Performance Skills & Process: Musical Ensemble


Ensemble performers play an integral role in bringing the world of musicals and operas to life. They perform intricate dance parts, add harmonized vocal parts to full-company musical numbers, and act out background parts that flesh out the main story.

Ensemble performers have been central to theatre as an art form since its inception. However, their role has changed throughout the centuries. In Ancient Greece, the ensemble formed the Greek chorus, while early Broadway saw ensemble performers become the professional dancers of vaudeville-style shows. Today, musical theatre ensemble members are the so-called “triple-threat”, known for their excellent acting, singing, and dancing abilities. In contemporary shows, specialist tricks and skills are also sometimes incorporated into ensemble performances, such as playing musical instruments (e.g. Once), acrobatics (e.g. _Pippin), and even sword-swallowing (e.g. Moulin Rouge!).

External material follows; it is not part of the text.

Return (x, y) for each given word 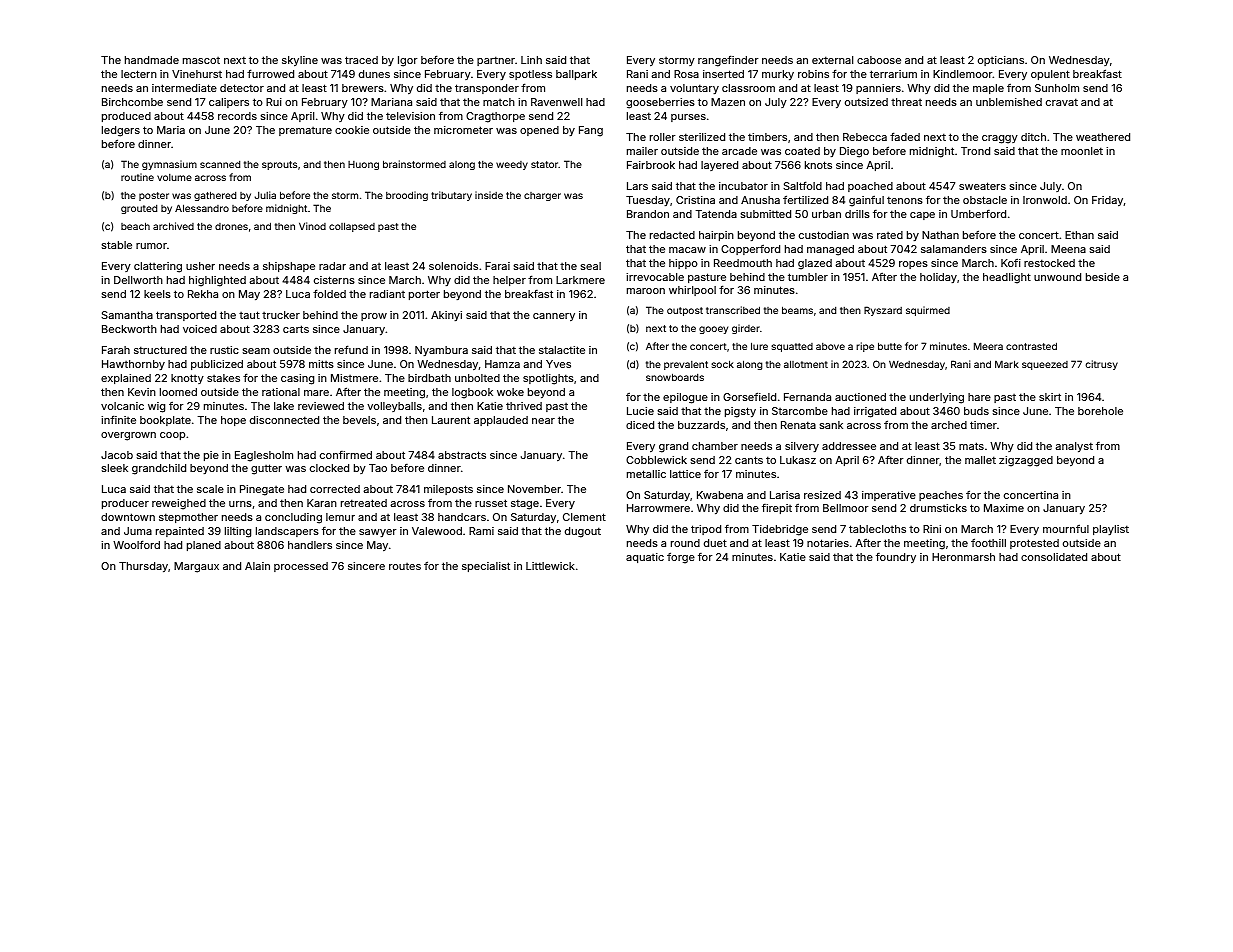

  • Communication: Exchanging information and conversation with another through speech, behavior, or movement.
  • Coordination: The ability to utilize different parts of the body in unison with great control. Within an ensemble, each individual must coordinate their movements with the rest of the group.
  • Harmony: Arrangement of music, often based in chords, that supports the melody.
  • Synchrony: Simultaneous movement or occurrence.
  • Timing: The ability to not only move to the beat, but also feel the beat of the music with one’s mind and body.
  • Track: The onstage existence of the actor performing a role, e.g., blocking, choreography, direction, etc.